News

Workflow Paper at arXiv

2020-09-07

Christopher Schiefer has published a paper on porting a variant detection workflow to Saasfee, a Cuneiform-enabled workflow system in a massively parallel environment.

Portability of Scientific Workflows in NGS Data Analysis: A Case Study

The analysis of next-generation sequencing (NGS) data requires complex computational workflows consisting of dozens of autonomously developed yet interdependent processing steps. Whenever large amounts of data need to be processed, these workflows must be executed on a parallel and/or distributed systems to ensure reasonable runtime. Porting a workflow developed for a particular system on a particular hardware infrastructure to another system or to another infrastructure is non-trivial, which poses a major impediment to the scientific necessities of workflow reproducibility and workflow reusability. In this work, we describe our efforts to port a state-of-the-art workflow for the detection of specific variants in whole-exome sequencing of mice. The workflow originally was developed in the scientific workflow system snakemake for execution on a high-performance cluster controlled by Sun Grid Engine. In the project, we ported it to the scientific workflow system SaasFee that can execute workflows on (multi-core) stand-alone servers or on clusters of arbitrary sizes using the Hadoop. The purpose of this port was that also owners of low-cost hardware infrastructures, for which Hadoop was made for, become able to use the workflow. Although both the source and the target system are called scientific workflow systems, they differ in numerous aspects, ranging from the workflow languages to the scheduling mechanisms and the file access interfaces. These differences resulted in various problems, some expected and more unexpected, that had to be resolved before the workflow could be run with equal semantics. As a side-effect, we also report cost/runtime ratios for a state-of-the-art NGS workflow on very different hardware platforms: A comparably cheap stand-alone server (80 threads), a mid-cost, mid-sized cluster (552 threads), and a high-end HPC system (3784 threads).

Tutorial Racketfest 2020

2020-01-01

On 2020-02-27 I will hold a tutorial on Typed Racket at Racketfest 2020.

White-Belt Typed Racket

Website Reboot

2019-12-31

I have rebooted the Cuneiform Website to improve my publishing workflow and to accomodate for planned changes.
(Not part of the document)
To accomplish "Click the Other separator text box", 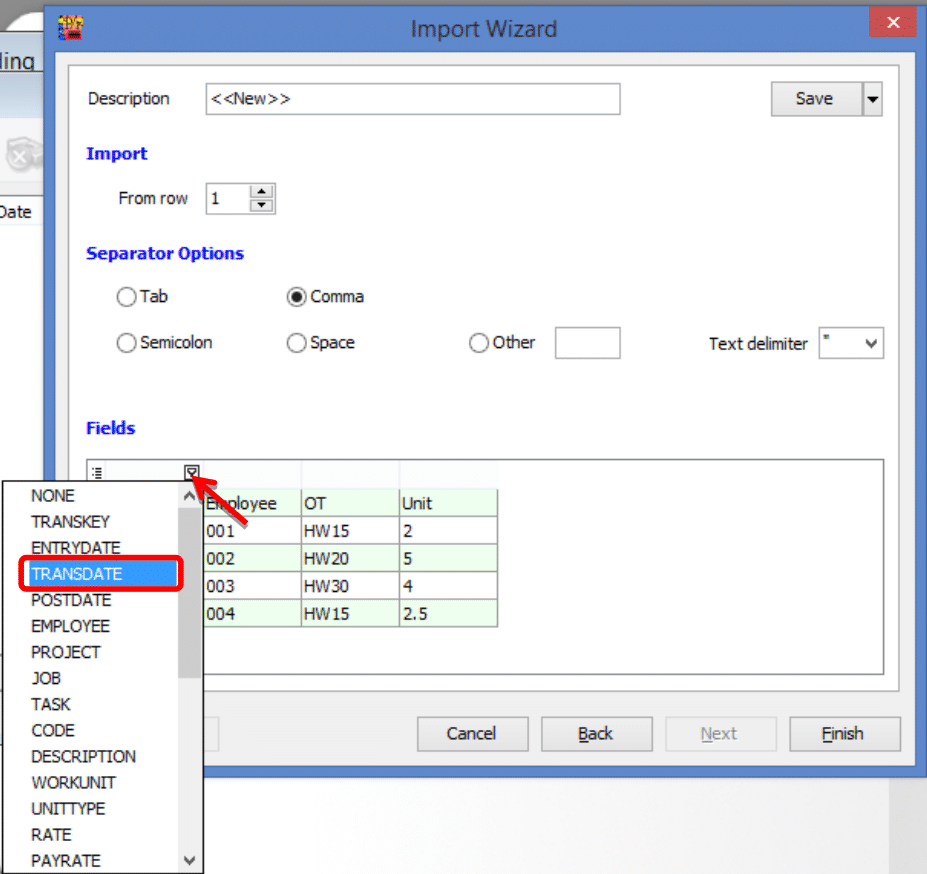I will 587,343.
One reason for the reboot is that I grew uncomfortable with the Jekyll-based website because I found it hard working around Ruby’s iffiness. Somehow my distribution’s package manager apt, Ruby’s package manager gem, and bundle disagreed about what software is on my system and in what version. I do not want to micro-manage Ruby dependencies anymore. There are other static site generators with a more convenient workflow.
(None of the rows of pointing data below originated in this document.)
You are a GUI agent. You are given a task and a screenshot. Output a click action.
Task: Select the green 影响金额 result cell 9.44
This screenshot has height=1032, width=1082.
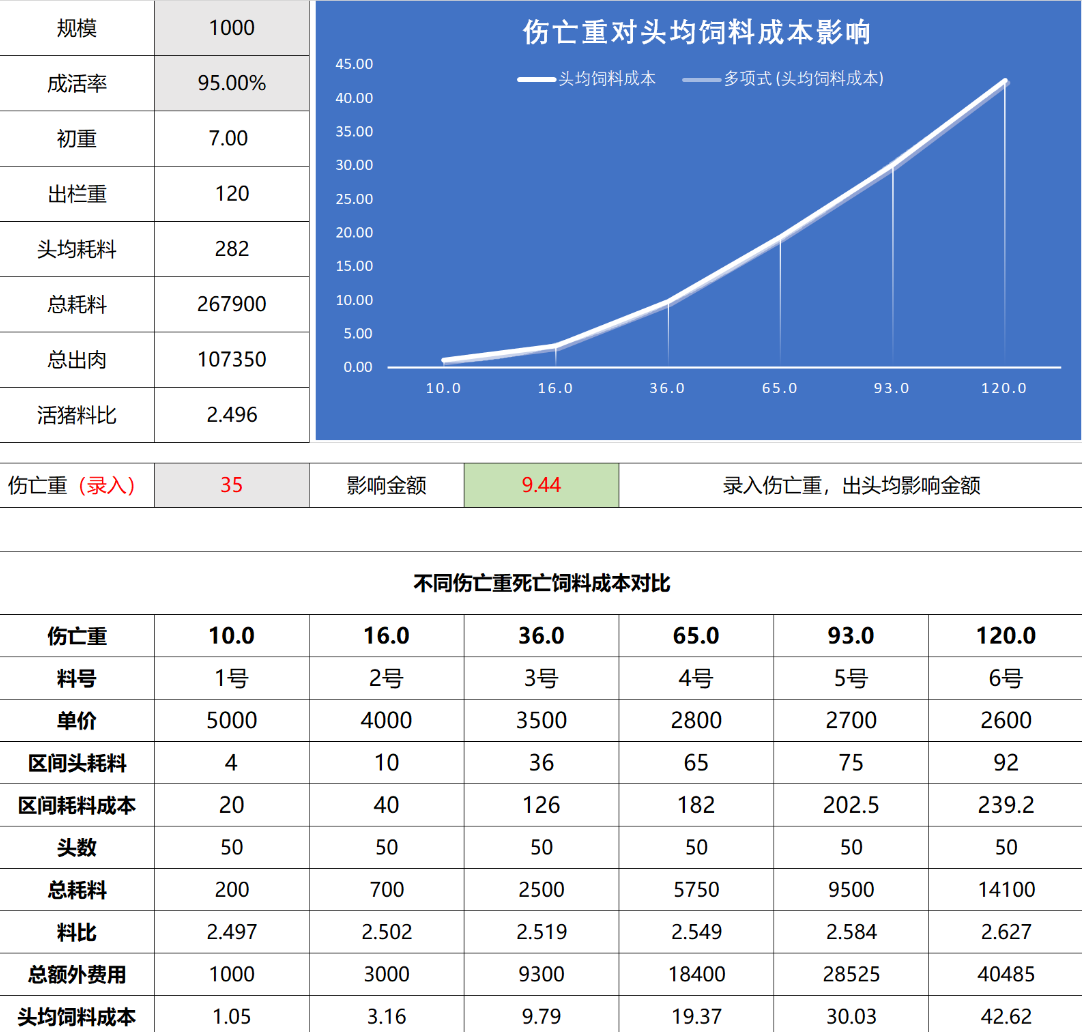tap(541, 485)
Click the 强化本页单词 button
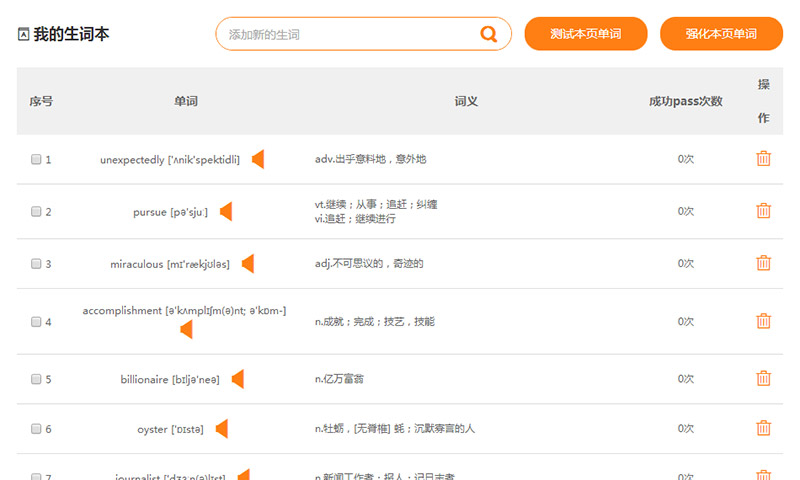 (721, 34)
The second reason for the reboot is that I want Cuneiform’s website and its documentation to be generated from a single source. Until now, I had a Jekyll-based home page and a Sphinx-based documentation. Migrating everything to Sphinx allows me to build the whole website from a single source.

As a consequence, the site should have a more smooth navigation. But also, I have to redo a lot of the content. If there is something missing from the website, that you have relied on then I apologize. I am working to get the full content back up as soon as possible.

Tutorial Racketfest 2019

2019-03-23

On 2019-03-23 I held a tutorial on parallel computation with Racket places at [Racketfest <https://racketfest.com>`_ in Berlin.

Parallelism in Racket

We use parallel computation, independent state, and message passing every day. Our world is wired around webservers and load-balancers. Racket allows us to create our parallel computation network inside a laptop.
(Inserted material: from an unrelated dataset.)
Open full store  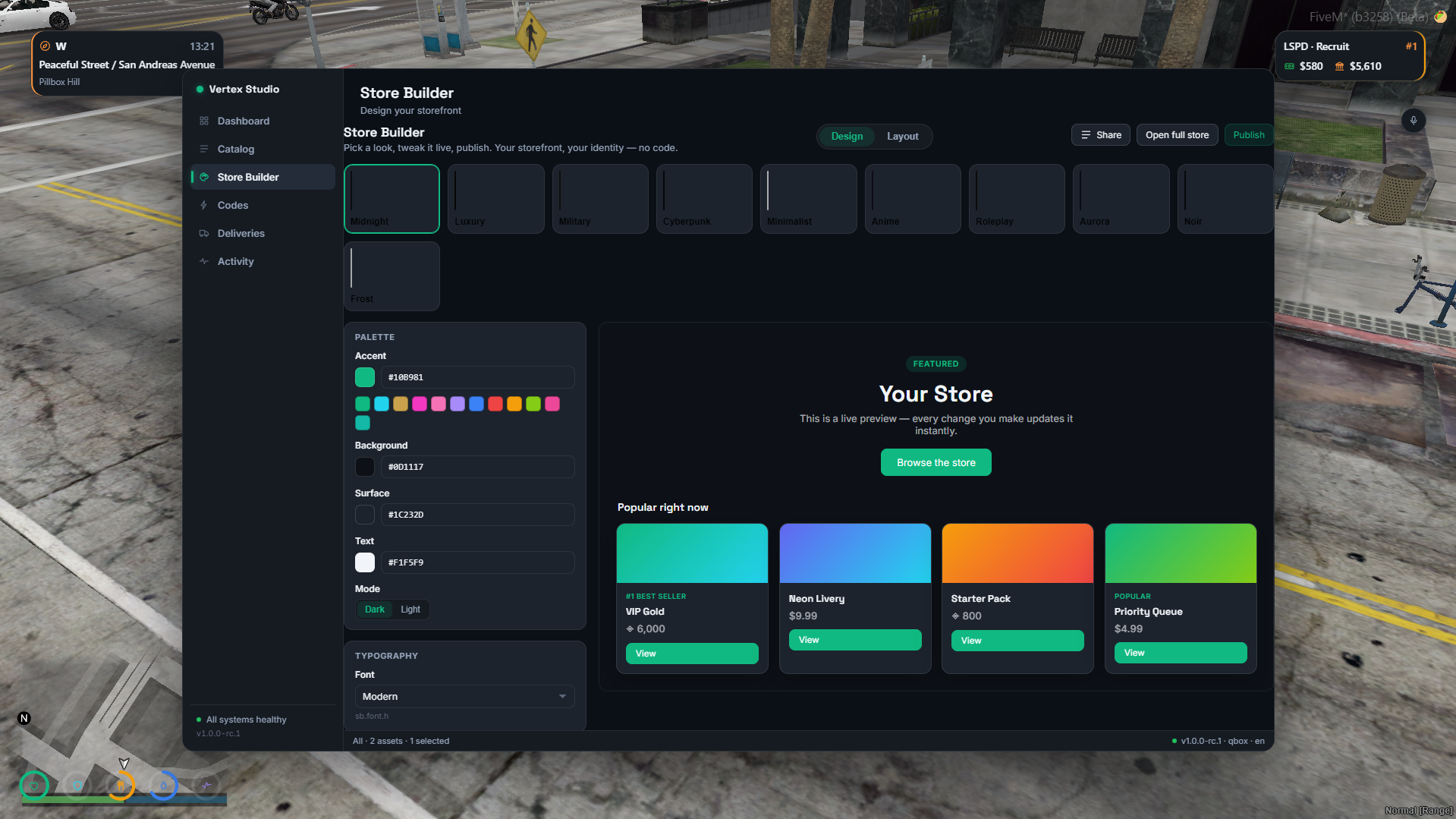(x=1177, y=135)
In this tutorial we give a short introduction to Racket places. We introduce the basic concepts for independent computation and approach step-by-step how to use Racket places. Lastly, we play with examples including a worker pool manager. Essentially, we fork-bomb Racket.

Talk Afterwork Racket 2

2019-01-15

On 2019-01-15 I gave a talk at After Work Racket Episode 2 in Mainz, Germany.

Redex Language Models for Exploring a Distributed Programming Language

Redex is a Racket library for modeling and exploring programming languages. Redex allows us to define an abstract syntax, a reduction relation, and judgment forms for type rules. I have used Redex to model Cuneiform, a distributed functional language. We discuss a simplified Redex model of Cuneiform and address how the language interacts with a distributed execution environment.

Talk at Eighth RacketCon

2018-09-29

On 2018-09-29 I gave a talk at the Eighth RacketCon held from 2018-09-29 to 2018-09-30 in St. Louis, Missouri.

Petri Net Flavored Places: An Advanced Transition System for Distributed Computing in Racket

Places provide a way to specify parallel and distributed computation in Racket. Using places we can set up independent services that communicate via channels. Often state machines are used in this setting to model session state, resource allocation, or service start order. However, plain state machines often suffer from the explosion of the state space as soon as multiple state variables appear in combination. Also some applications have only an infinite representation, if modeled as a state machine.

In this talk, we address these challenges by introducing pnet, a Racket library that allows to define Racket places as Petri nets. Petri nets are a class of transition systems representing state as tokens produced and consumed by transitions. We consider several examples for Petri nets as Racket places such as a worker pool and consider the possibility of driving the pnet library from a tailor-made DSL or using it to construct distributed programming languages.

Petri Net Paper At Erlang Workshop 2018

2018-09-29

Our short paper has been accepted at the Seventeenth ACM SIGPLAN Erlang Workshop 2018 and I presented it on 2018-09-29 in St. Louis, Missouri.

Modeling Erlang Processes as Petri Nets

Distributed systems are more important in systems design than ever. Partitioning systems into independent, distributed components has many advantages but also brings about design challenges. The OTP framework addresses such challenges by providing process templates that separate application-dependent from application-specific logic. This way the OTP framework hosts a variety of modeling techniques, e.g., finite state machines.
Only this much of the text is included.